• **Extract provided**
I also biked over to the dragon sculpture by Ricardo Breceda that I had mentioned in the Bighorn Sheep Sculptures post so that I could take a photograph of it. Today is calm and clear and my sanity has once again been restored. We are planning on another RV trip next week and are thinking of going to The Fountain of Youth RV Park by the Salton Sea. I could use some of that magic because my skin feels really dry and my throat parched from the intense heat and lack of moisture. The Fountain of Youth sounds like a miracle to me! Callie was able to climb her olive tree again this morning and can actually hang outside for awhile today. It has been too windy almost all week for any outdoor activity.

The Bighorn Sheep Sculptures of Anza- Borrego Desert State Park

What a beautiful day it was for an off-road bike ride in Anza- Borrego Desert State Park. The weather is beautiful and the wind has died down for now. Another windstorm is expected tomorrow so we took advantage of playing outdoors today. We biked over to the herd of bighorn sheep sculptures that aren’t far from my house.

Ricardo Breceda is a local sculptor that works primarily with metal and places his artwork, here in the desert, free of charge, for people to appreciate and admire from all over the world. I love the animals that are native to the region, but Breceda does have a dragon near my house that attracts a lot of attention and is one of his favorite pieces. The head and snake like body is situated on one side of the road, and the tail with a rattle like a rattlesnake sits on the other side of the road. It appears that a section of the dragon’s body has slid under the street. There are scorpions and locusts, saber-toothed tigers, horses, a raven, elephants, tortoises and many more.

Biking up to the bighorns is like sneaking up to a real herd of sheep with 2 rams butting heads and ewes nursing their lambs. They are very realistic from a distance and beautifully designed. You can also drive your car up to the herd if you are a visitor from out of town. The sculptures are situated right across from Indian Head Ranch in Borrego Springs, CA.

A Cat up a Tree

Callie has been stuck inside all day because of the strong winds blowing across the desert this morning that lasted until dusk. Lara tried taking her outside in the middle of the afternoon, but she didn’t make it past the doormat before she aborted her claim to the great outdoors and scurried back inside with her ears blowing sideways and her tail wrapping itself around her head. We get a lot of wind here in Anza- Borrego Desert State Park, that and a lot of sand that is carried along by the wind in clouds of sand called: sandstorms.

Right about the time that the sun is slipping behind the San Ysidro Foothills, the wind does seem to die down and I was able to successfully encourage Callie to climb up one of her beloved olive trees and check out the unique cloud formations in the sky. I love how unusual the clouds appear as they are blown every which way, high above the desert floor once they have made it up and over the Santa Rosa Mountain Range.

• **Data records**
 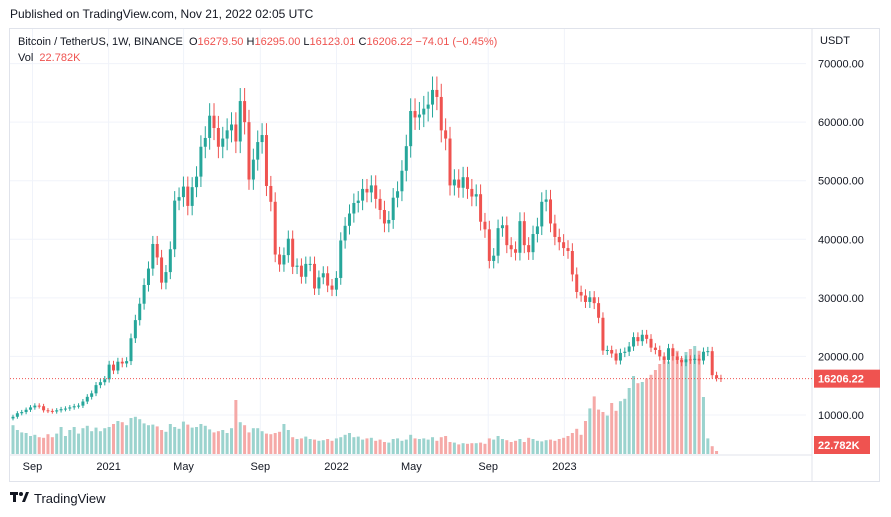 What do you see at coordinates (841, 380) in the screenshot?
I see `last-price-label: 16206.22` at bounding box center [841, 380].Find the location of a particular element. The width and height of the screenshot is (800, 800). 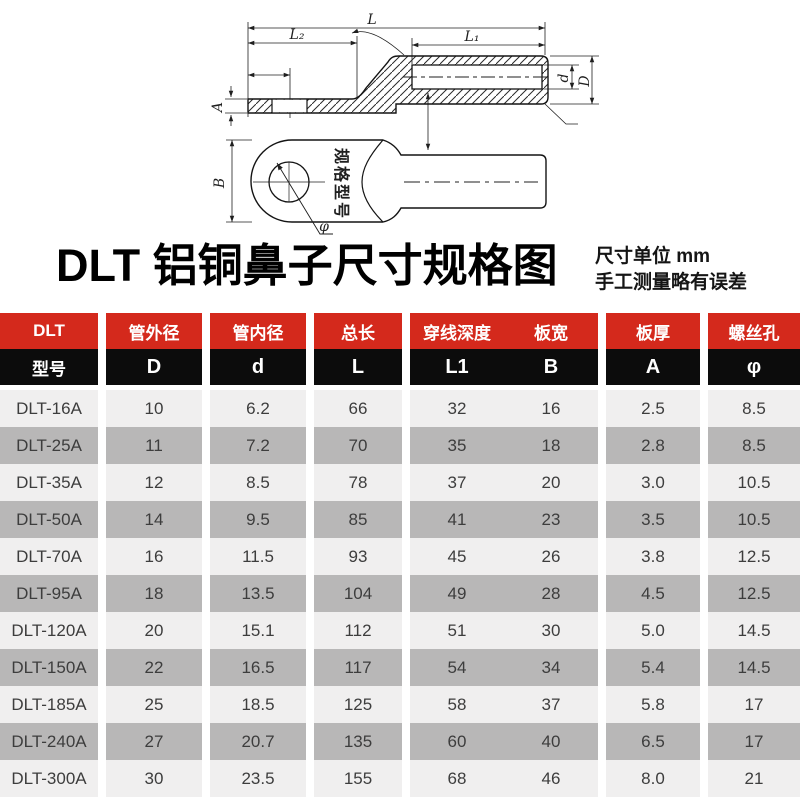

cell-value: DLT-16A is located at coordinates (49, 408).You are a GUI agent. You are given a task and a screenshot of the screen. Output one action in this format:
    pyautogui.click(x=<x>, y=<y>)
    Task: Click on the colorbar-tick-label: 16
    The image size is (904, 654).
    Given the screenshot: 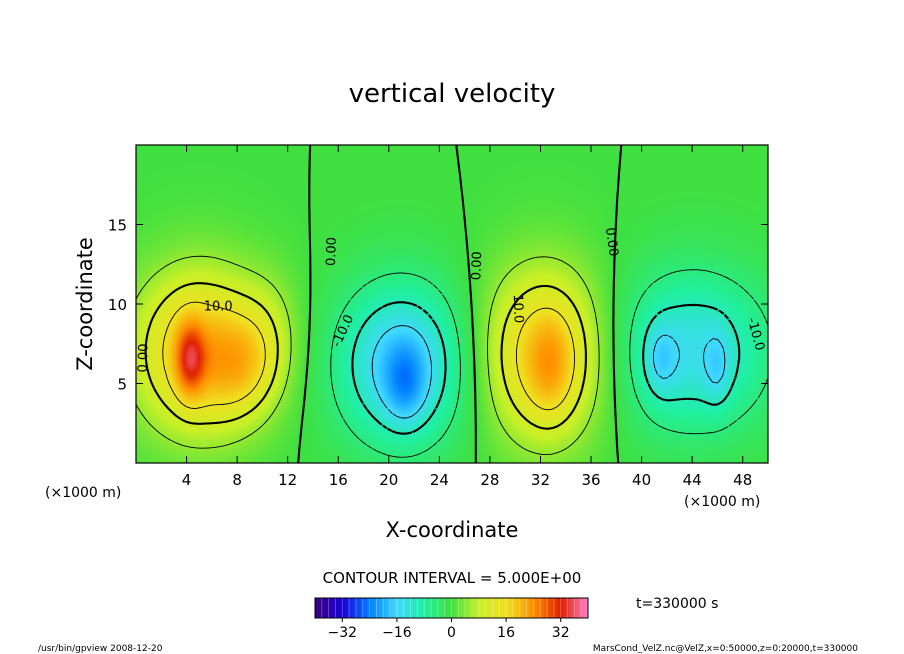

• **To do**
1) List every kind of creature named in the sentence of the Anza-Borrego excerpt that begins "There are scorpions".
2) Print the Anza-Borrego excerpt from "Right about the" up to and including "Rosa Mountain Range.".

• **Results for each task**
1) scorpions, locusts, saber-toothed tigers, horses, a raven, elephants, tortoises

2)
Right about the time that the sun is slipping behind the San Ysidro Foothills, the wind does seem to die down and I was able to successfully encourage Callie to climb up one of her beloved olive trees and check out the unique cloud formations in the sky. I love how unusual the clouds appear as they are blown every which way, high above the desert floor once they have made it up and over the Santa Rosa Mountain Range.